В безоблачном небе уже ярко горело августовское солнце, над крышами Храма и мостовыми дворов заплясал жаркий воздух, и тысячи толпящихся там людей поспешили укрыться в тени от огненных лучей. Но Мириам не могла от них защититься. Утром и в полдень она ещё кое-как пряталась в узкой тени мраморной колонны. Но позже тени не стало, и она изнемогала под палящими лучами, не имея ни глотка воды, чтобы утолить жажду. И всё же она дотерпела до вечера с его спасительной прохладой.

В этот день римляне не возобновляли своих атак, а евреи не совершали вылазок. Только во двор Женщин было втащено несколько катапульт и баллист, и они обстреливали двор Израиля большими камнями и дротиками. Несколько из этих камней и дротиков пролетели так близко от Мириам, что струя воздуха овеяла её волосы.
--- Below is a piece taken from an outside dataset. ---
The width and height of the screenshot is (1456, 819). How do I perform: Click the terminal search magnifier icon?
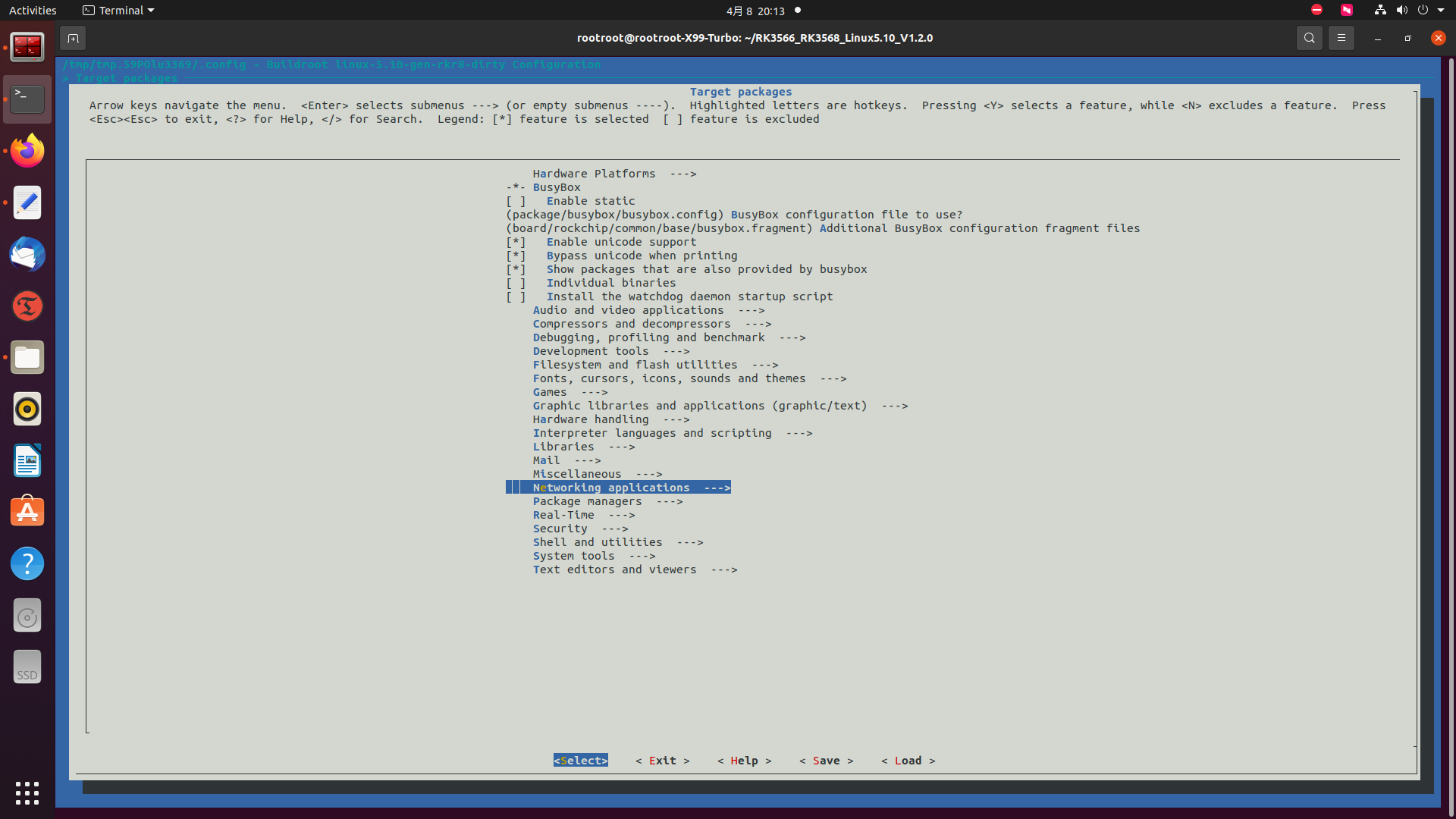[x=1309, y=38]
Это зрелище зачаровывало и отвлекало её от собственных мук. Она видела, как солдаты с помощью рычагов и воротов натягивают верёвки катапульт и баллист. Камни или дротики укладываются в жёлоб, верёвка отпускается, и метательный снаряд с угрожающим гудением несётся по воздуху. Сперва он кажется совсем маленьким, затем, прямо на глазах, вырастает и, наконец, вновь уменьшается в размерах. Иногда камни — они наносили большие потери, чем дротики, — падают на брусчатку и, подпрыгивая, мчатся по ней, отмечая свой путь осколками разбитого мрамора и клубами пыли. А иногда, по воле злой судьбы, они врезаются в группы евреев, причиняя им большие потери.
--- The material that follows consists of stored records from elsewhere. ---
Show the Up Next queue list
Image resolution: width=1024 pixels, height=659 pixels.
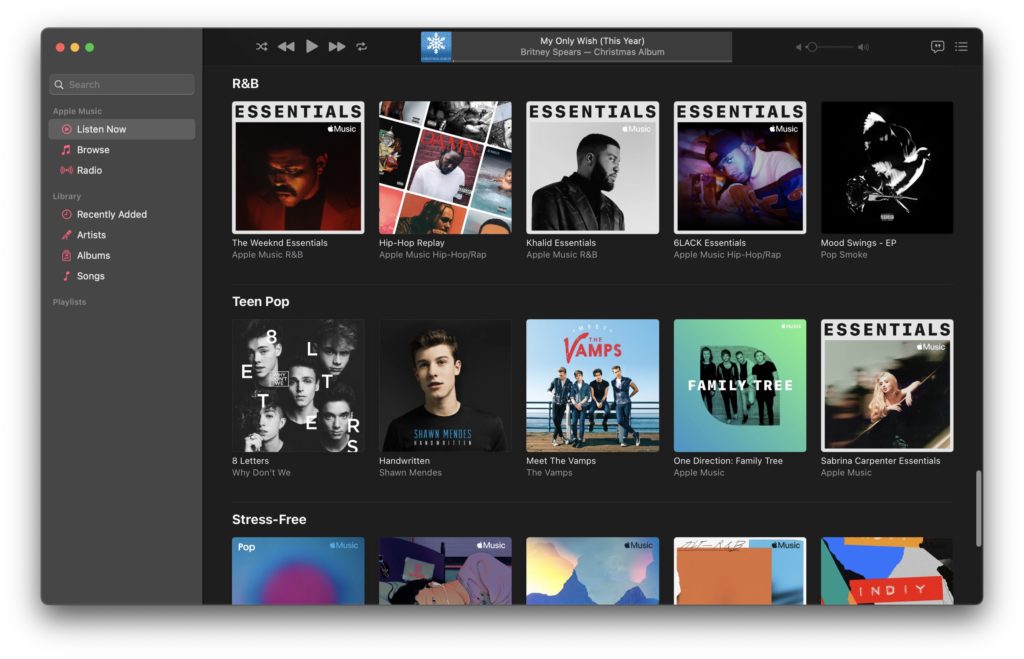(x=961, y=47)
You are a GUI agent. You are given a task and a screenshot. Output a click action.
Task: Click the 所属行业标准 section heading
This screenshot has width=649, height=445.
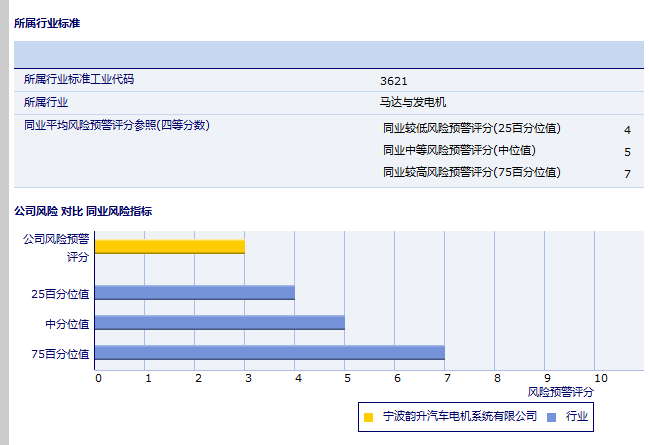(47, 23)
Блуждал тут и безумный Иисус, сын Анны, чьи дикие зловещие пророчества они слышали, когда входили в Иерусалим, а затем, когда Марка захватили в плен около Старой башни. Никем не останавливаемый, он расхаживал взад и вперёд, громко вопя: «Горе, горе Иерусалиму! Горе городу и Храму!» Чтобы не слышать его криков, многие затыкали руками уши и отворачивались. И вдруг, вскинув руки, он завопил ещё пронзительнее: «Горе мне! Горе мне!» Эхо его голоса ещё не смолкло, когда огромный камень, пущенный из двора Женщин, опрокинул его наземь. Камень запрыгал дальше, а Иисус, сын Анны, остался лежать недвижимый. С осуществлением его пророчества закончилось и его жизненное паломничество.
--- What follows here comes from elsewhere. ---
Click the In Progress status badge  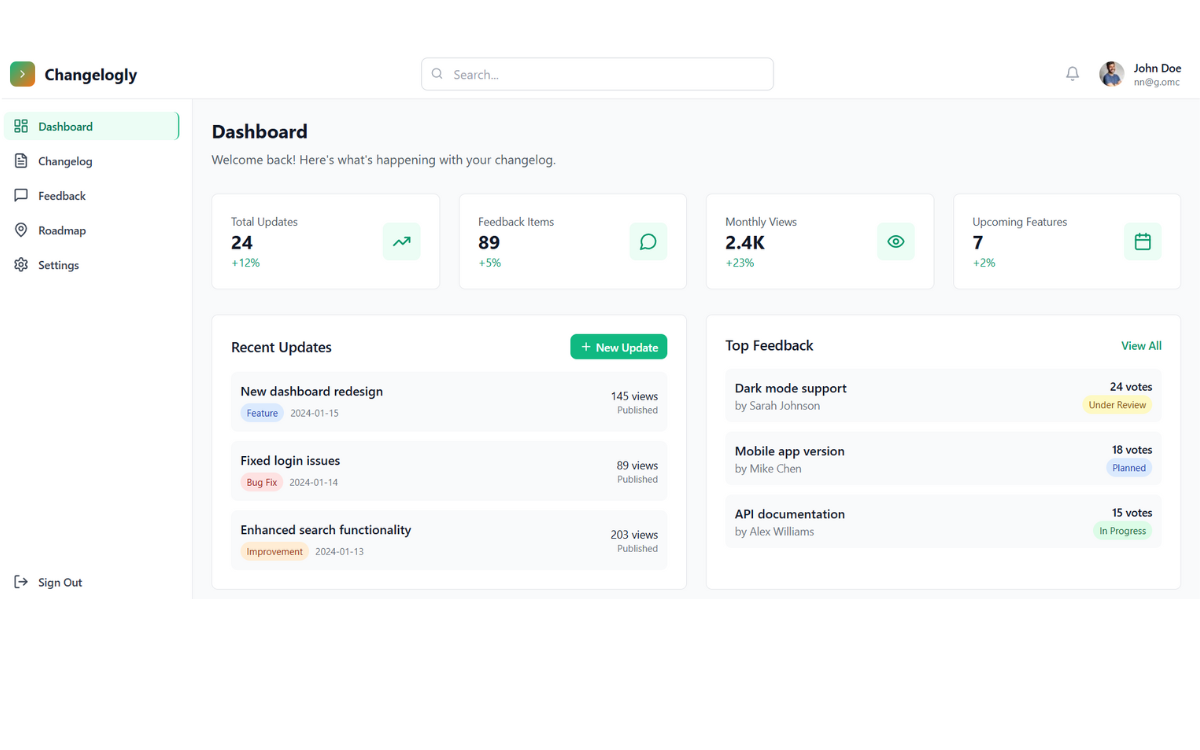[x=1122, y=531]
Весь день галереи вокруг двора Женщин яростно пылали, но евреи, совсем павшие духом, так и не отважились на вылазку; римляне также воздерживались от атаки на внутренний двор Израиля. Наконец последние лучи заходящего солнца озарили склоны Масличной горы, белые шатры римских лагерей и сотни крестов с их кошмарным бременем, расставленных по долине Иосафата и склонам гор — везде, где их только можно было приткнуть. На истерзанный голодный город пала желанная ночь. И желаннее всех была она для Мириам; обильная роса, собираясь на позолоченном шпиле, непрерывно стекала по колонне, и Мириам наконец смогла хоть немного утолить свою мучительную жажду. Роса собиралась и на волосах Мириам, её голой шее и одежде; и это тоже её освежало, вливало в неё новую жизнь. После этого Мириам забылась тревожным сном, поминутно ожидая, что её разбудит шум битвы. Однако сражение возобновилось лишь утром. А пока царствовали мир и покой.